I-65 serial killer revealed decades after murder and rape spree using DNA technology

The I-65, or Days Inn Killer, is believed to have raped and murdered at least three women in the 1980s

Freckle-faced killer Eric Smith freed on parole

The serial killer who allegedly murdered and raped women along the I-65 corridor in the 1980s has been named as Harry Edward Greenwell, authorities said Tuesday.

Law enforcement officials from several agencies, including the FBI and Indiana State Police, said they used “investigative genealogy” to identify the man.

The “I-65 Killer”, also known as the “Days Inn Killer,” is believed to have raped and murdered three female motel clerks along Interstate 65 between Indiana and Kentucky in the late 1980s.

The case had been unsolved for decades. Authorities had already drawn up a composite sketch of the suspect after another potential victim escaped and gave them a description of a tall man with greasy grey hair and a lazy green eye.

Mr Greenwell, whose DNA came back as more than a 99% match to crime scene evidence, died in Iowa in 2013. On Tuesday, authorities said they wished they’d been able to solve the case and bring closure to families while he was still alive and could face justice.

Harry Edward Greenwell, the man police believe to be the I-65 Killer, in a police booking photo from an unrelated crime.

“The animal that did this is no longer on this Earth. I’m not going to say his name. I think we need to focus on the victims today,” Indiana State Police Superintendent Doug Carter said at the multi-agency press conference.

Speaking exclusively to The Independent on Wednesday, Greenwell’s widow said even she was unaware of his horrific crimes.

The first woman known victim of the I-65 killer was Vicki Heath, a 41-year-old mother of two who had recently gotten engaged before she was found dead beside the trash cans behind the Super 8 Motel in Elizabethtown, Kentucky on 21 February 1987. She had been assaulted and shot twice in the head with a 38-calibre pistol.

Peggy Gill, Jeanne Gilbert and Vicki Heath were all victims of the I-65, or Days Inn, Killer; their cases went unsolved for decades

The killer’s second and third victims were both slain on the same day: 3 March 1989.

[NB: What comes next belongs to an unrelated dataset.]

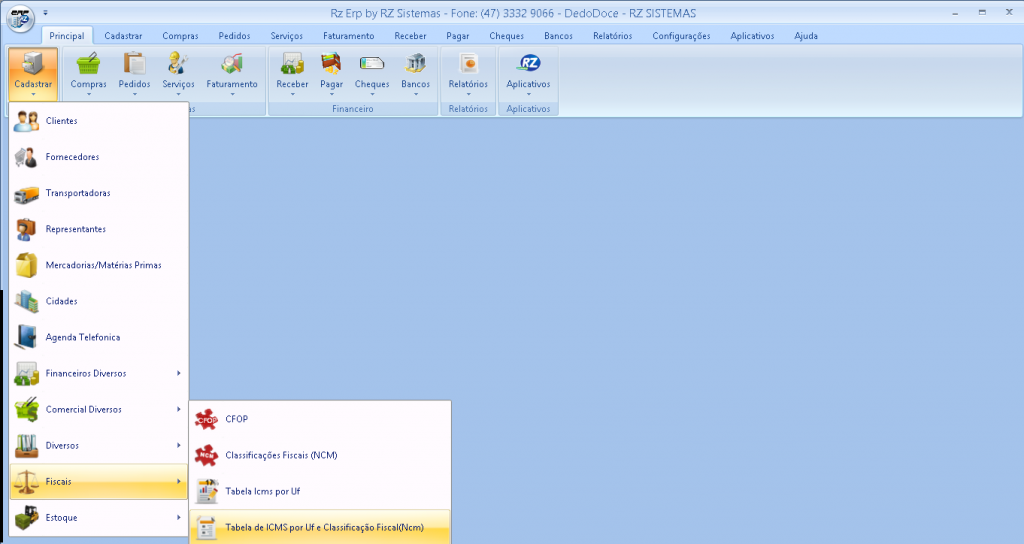Expand the Comercial Diversos submenu
This screenshot has height=544, width=1024.
98,409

Mary “Peggy” Gill, 24, a night auditor at a Days Inn motel in Merrillville, Indiana, was found dead in the building’s parking lot by a passing motorist. Jeanne Gilbert, 34, a mother of two who also worked as a part-time auditor at the Remington Days Inn, was also fatally shot with the same .22-calibre. The attacker had robbed both premises, making off with $426 in total.

A fourth woman working the night shift at a Days Inn motel in Columbus, Ohio, was sexually assaulted and stabbed in 1990 but managed to escape the scene. The DNA retrieved was matched to Mr Greenwell, who not only had a criminal history but had repeatedly escaped from prison.

According to a Tuesday press release from the Indiana State Police, the process involved “uploading a crime scene DNA profile to one or more genetic genealogy databases in an attempt to identify a criminal offender’s genetic relatives and locate the offender within their family tree.

Harry Edward Greenwell, pictured in an undated mugshot, passed away in 2013

“Utilizing this process, a match was made to Greenwell with a close family member. Through this match it was determined that the probability of Greenwell being the person responsible for the attacks was more than 99 percent.”

Mr Carter told reporters on Tuesday that some of the detectives in the department had been working to solve the crimes for “literally generations.”

“There are detectives in this room that have been involved in this for some form or another for literally generations. They’re owed a debt of gratitude we can never possibly repay,” he said.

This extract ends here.